I have been mulling over config files and their relationship to code for a while now and depending on the day and direction of the wind my opinions seem to change. More and mor
I have seen python programs where the config file is code. If you don't need to do anything special (conditionals, etc.) it doesn't look much different from other config styles. e.g. I could make a file config.py
with stuff like:
num_threads = 13
hostname = 'myhost'
and the only burden on the user, compared with (say) INI files, is that they need to put '' around strings. No doubt you could do the same thing in other interpreted languages. It gives you unlimited ability to complicate your config file if necessary, at the risk of possibly scaring your users.
Config files invariably inch their way to becoming ugly, illogical "full fledged programming languages". It takes art and skill to design good programming languages, and config languages turned programming language tend to be horrendous.
A good approach is to use a nicely designed language, say python or ruby, and use it to create a DSL for your configuration. That way your configuration language can remain simple on the surface but in actually be the full fledged programming language.

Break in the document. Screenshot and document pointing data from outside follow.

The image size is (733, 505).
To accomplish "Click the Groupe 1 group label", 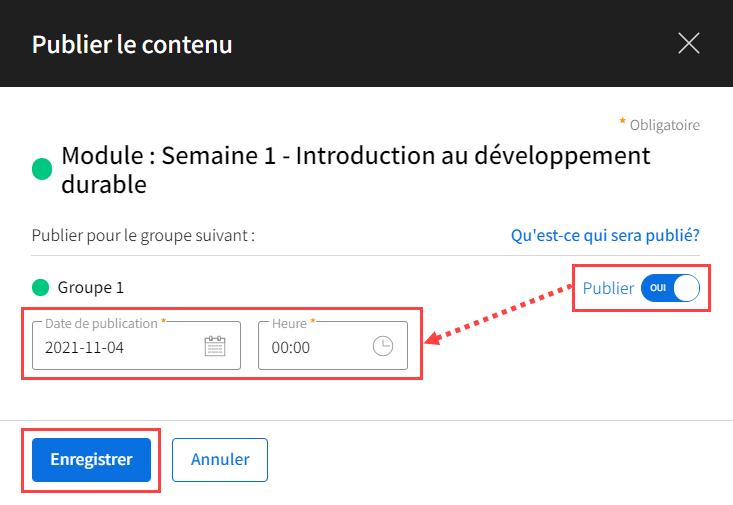I will [91, 288].
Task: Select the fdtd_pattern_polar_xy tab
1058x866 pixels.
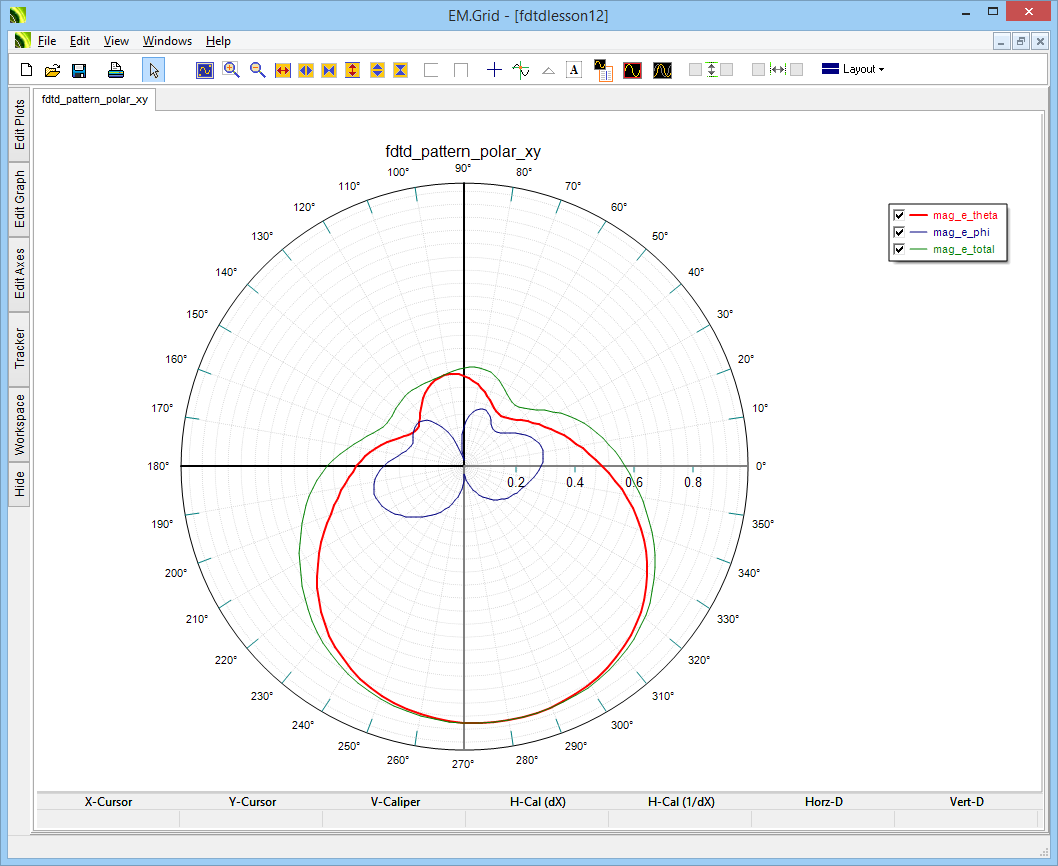Action: click(95, 99)
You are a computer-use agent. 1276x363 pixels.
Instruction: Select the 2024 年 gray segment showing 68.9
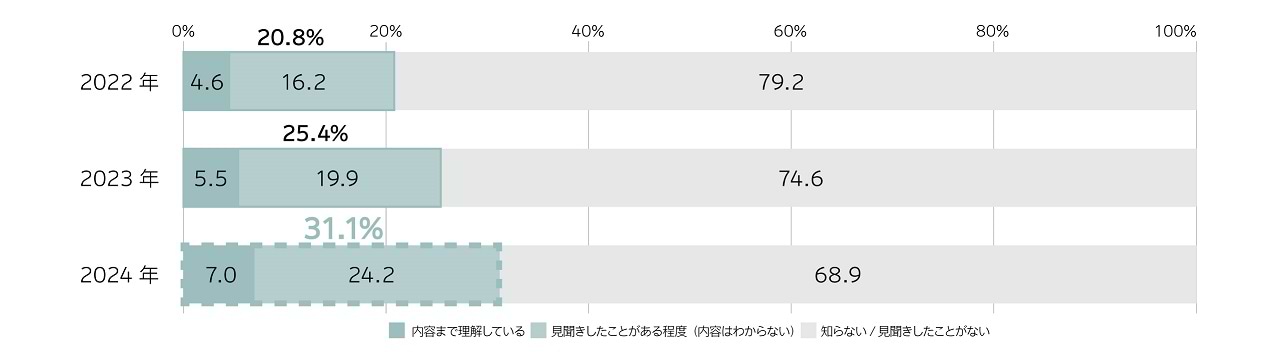click(847, 274)
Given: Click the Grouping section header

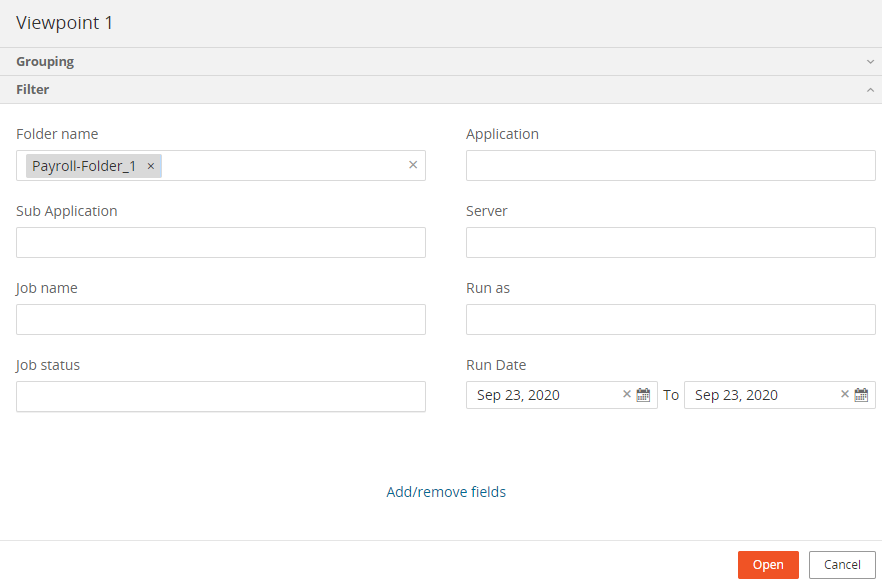Looking at the screenshot, I should pos(45,62).
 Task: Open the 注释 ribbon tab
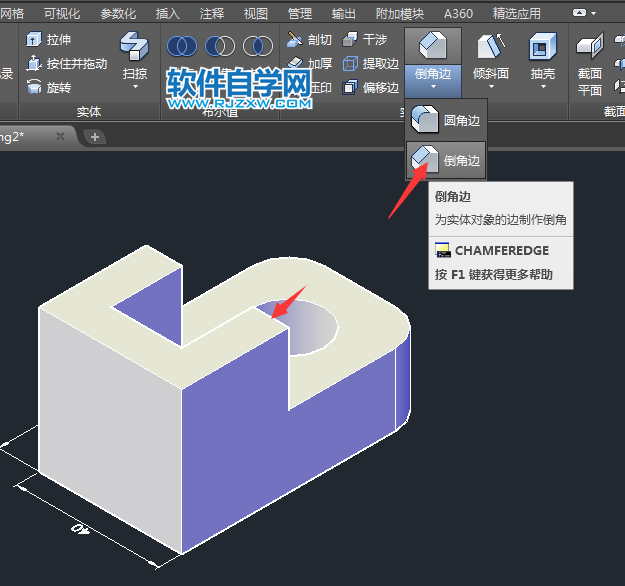pyautogui.click(x=212, y=13)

Every (sufficiently-long-lived) config file schema eventually becomes a programming language. Due to all the implications you describe, it is wise for the config-file designer to realize she is authoring a programming language and plan accordingly, lest she burden future users with bad legacy.
I have a different philosophy about config files. Data about how an application should be run is still data, and therefore belongs in a data store, not in code (a config file IMO is code). If end users need to be able to change the data, then the application should provide an interface to do so.
I only use config files to point at data stores.
Ok. You will have some users which want a really simple config, you should give it to them. At the same time, you will have constant requests of "Can you add this? How do I do in the config file?", I don't see why you can't support both groups.
The project I am currently working on uses Lua for its configuration file. Lua is a scripting language, and it works quite well in this scenario. There is available an example of our default configuration.
You'll note that it is mainly key=value statements, where value can be any of Lua's built-in types. The most complicated thing there are lists, and they aren't really complicated (it's just a matter of syntax).
Now I'm just waiting for someone to ask how to set their server's port to a random value every time they start it up...
Very interesting questions!
I tend to limit my config files to a very simple "key=value" format, because I fully agree with you that config files can very quickly become full-blown programs. For example, anyone who has ever tried to "configure" OpenSER knows the feeling you are talking about: it's not configuration, it's (painful) programming.
When you need your application to be very "configurable" in ways that you cannot imagine today, then what you really need is a plugins system. You need to develop your application in a way that someone else can code a new plugin and hook it into your application in the future.
So, to answer your questions:
What is the true purpose of a config file?
I would say, to allow the people who will install your application to be able to tweek some deployment-related parameters, such as host name, number of threads, names of the plugins you need, and the deployment-parameters for those plugins (check out FreeRadius's configuration for an example of this principle), etc.. Definitely not the place to express business logic.
Should an attempt be made to keep config files simple?
Definitely. As you suggested, "programming" in a config file is horrible. I believe it should be avoided.
Who should be responsible for making changes to them (developers, users, admins, etc.)?
In general, I would say admins, who deploy the application.
Should they be source controlled (see question 3)?
I usually don't source-control the configuration files themselves, but I do source-control a template configuration file, with all the parameters and their default values, and comments describing what they do. For example, if a configuration file is named database.conf
, I usually source-control a file named database.conf.template
. Now of course I am talking about what I do as a developer. As an admin, I may want to source-control the actual settings that I chose for each installation. For example, we manage a few hundred servers remotely, and we need to keep track of their configurations: we chose to do this with source-control.
Edit: Although I believe the above to be true for most applications, there are always exceptions, of course. Your application may allow its users to dynamically configure complex rules, for example. Most email clients allow the users to define rules for the management of their emails (for example, "all emails coming from 'john doe' and not having me in the To: field should be discarded"). Another example is an application that allows the user to define a new complex commercial offer. You may also think about applications like Cognos which allow their users to build complex database reports. The email client will probably offer the user a simple interface to define the rules, and this will generate a complex configuration file (or even perhaps a bit of code). On the other hand, the user-defined configuration for the commercial offers might be saved in a database, in a structured way (neither a simple key=value structure nor a portion of code). And some other applications might even allow the user to code in python or VB, or some other automation-capable language. In other words... your mileage may vary.